BEGIN Data for analysis

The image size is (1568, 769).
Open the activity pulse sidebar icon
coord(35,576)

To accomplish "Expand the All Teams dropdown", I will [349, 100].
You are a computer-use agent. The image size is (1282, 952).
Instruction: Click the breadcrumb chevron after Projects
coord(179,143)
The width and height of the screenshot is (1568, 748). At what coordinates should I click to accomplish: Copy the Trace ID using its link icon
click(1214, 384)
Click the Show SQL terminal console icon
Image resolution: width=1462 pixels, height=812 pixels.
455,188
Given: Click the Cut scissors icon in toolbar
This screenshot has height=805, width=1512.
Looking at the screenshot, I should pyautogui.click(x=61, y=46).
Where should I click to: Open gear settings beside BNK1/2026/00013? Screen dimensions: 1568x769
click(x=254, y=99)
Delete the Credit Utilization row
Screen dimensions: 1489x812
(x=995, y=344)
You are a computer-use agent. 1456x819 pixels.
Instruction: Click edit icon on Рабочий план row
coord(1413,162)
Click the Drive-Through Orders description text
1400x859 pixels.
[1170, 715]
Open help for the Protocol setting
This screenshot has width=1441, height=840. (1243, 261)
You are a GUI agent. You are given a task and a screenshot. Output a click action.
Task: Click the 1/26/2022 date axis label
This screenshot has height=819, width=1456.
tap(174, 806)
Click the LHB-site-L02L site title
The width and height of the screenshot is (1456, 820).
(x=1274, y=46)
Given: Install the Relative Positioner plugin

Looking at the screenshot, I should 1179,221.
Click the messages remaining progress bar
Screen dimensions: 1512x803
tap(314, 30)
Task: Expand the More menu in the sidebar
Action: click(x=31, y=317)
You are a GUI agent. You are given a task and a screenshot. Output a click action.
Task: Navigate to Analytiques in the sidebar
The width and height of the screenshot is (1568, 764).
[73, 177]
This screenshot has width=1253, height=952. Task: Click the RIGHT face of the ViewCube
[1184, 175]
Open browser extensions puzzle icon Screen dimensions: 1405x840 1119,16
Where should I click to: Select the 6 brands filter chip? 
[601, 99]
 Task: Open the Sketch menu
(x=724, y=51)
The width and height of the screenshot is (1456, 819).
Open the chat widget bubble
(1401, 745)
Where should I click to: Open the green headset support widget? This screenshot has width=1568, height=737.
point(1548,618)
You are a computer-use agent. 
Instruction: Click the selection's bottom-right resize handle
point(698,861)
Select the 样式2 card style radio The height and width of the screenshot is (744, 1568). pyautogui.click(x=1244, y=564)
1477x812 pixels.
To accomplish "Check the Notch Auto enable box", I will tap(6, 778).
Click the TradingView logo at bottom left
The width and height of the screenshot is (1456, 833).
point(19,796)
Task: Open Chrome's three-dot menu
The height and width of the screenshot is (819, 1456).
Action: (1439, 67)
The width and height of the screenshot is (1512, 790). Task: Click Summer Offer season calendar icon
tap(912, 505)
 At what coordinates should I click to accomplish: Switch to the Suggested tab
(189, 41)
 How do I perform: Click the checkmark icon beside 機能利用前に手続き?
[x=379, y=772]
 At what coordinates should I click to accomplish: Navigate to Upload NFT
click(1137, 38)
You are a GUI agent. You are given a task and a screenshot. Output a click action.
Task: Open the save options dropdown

END Data for analysis

_Task brief_
Extract all of the data shown above and repeat it verbatim.

_Response to this task_
The image size is (1568, 769).
Open the activity pulse sidebar icon
coord(35,576)

To accomplish "Expand the All Teams dropdown", I will [349, 100].
You are a computer-use agent. The image size is (1282, 952).
Instruction: Click the breadcrumb chevron after Projects
coord(179,143)
The width and height of the screenshot is (1568, 748). At what coordinates should I click to accomplish: Copy the Trace ID using its link icon
click(1214, 384)
Click the Show SQL terminal console icon
Image resolution: width=1462 pixels, height=812 pixels.
455,188
Given: Click the Cut scissors icon in toolbar
This screenshot has height=805, width=1512.
Looking at the screenshot, I should pyautogui.click(x=61, y=46).
Where should I click to: Open gear settings beside BNK1/2026/00013? Screen dimensions: 1568x769
click(x=254, y=99)
Delete the Credit Utilization row
Screen dimensions: 1489x812
(x=995, y=344)
You are a computer-use agent. 1456x819 pixels.
Instruction: Click edit icon on Рабочий план row
coord(1413,162)
Click the Drive-Through Orders description text
1400x859 pixels.
[1170, 715]
Open help for the Protocol setting
This screenshot has width=1441, height=840. (1243, 261)
You are a GUI agent. You are given a task and a screenshot. Output a click action.
Task: Click the 1/26/2022 date axis label
This screenshot has height=819, width=1456.
tap(174, 806)
Click the LHB-site-L02L site title
The width and height of the screenshot is (1456, 820).
(x=1274, y=46)
Given: Install the Relative Positioner plugin

Looking at the screenshot, I should 1179,221.
Click the messages remaining progress bar
Screen dimensions: 1512x803
tap(314, 30)
Task: Expand the More menu in the sidebar
Action: click(x=31, y=317)
You are a GUI agent. You are given a task and a screenshot. Output a click action.
Task: Navigate to Analytiques in the sidebar
The width and height of the screenshot is (1568, 764).
[73, 177]
This screenshot has width=1253, height=952. Task: Click the RIGHT face of the ViewCube
[1184, 175]
Open browser extensions puzzle icon Screen dimensions: 1405x840 1119,16
Where should I click to: Select the 6 brands filter chip? 
[601, 99]
 Task: Open the Sketch menu
(x=724, y=51)
The width and height of the screenshot is (1456, 819).
Open the chat widget bubble
(1401, 745)
Where should I click to: Open the green headset support widget? This screenshot has width=1568, height=737.
point(1548,618)
You are a computer-use agent. 
Instruction: Click the selection's bottom-right resize handle
point(698,861)
Select the 样式2 card style radio The height and width of the screenshot is (744, 1568). pyautogui.click(x=1244, y=564)
1477x812 pixels.
To accomplish "Check the Notch Auto enable box", I will tap(6, 778).
Click the TradingView logo at bottom left
The width and height of the screenshot is (1456, 833).
point(19,796)
Task: Open Chrome's three-dot menu
The height and width of the screenshot is (819, 1456).
Action: (1439, 67)
The width and height of the screenshot is (1512, 790). Task: Click Summer Offer season calendar icon
tap(912, 505)
 At what coordinates should I click to accomplish: Switch to the Suggested tab
(189, 41)
 How do I perform: Click the checkmark icon beside 機能利用前に手続き?
[x=379, y=772]
 At what coordinates should I click to accomplish: Navigate to Upload NFT
click(1137, 38)
You are a GUI agent. You are given a task and a screenshot. Output a click action.
Task: Open the save options dropdown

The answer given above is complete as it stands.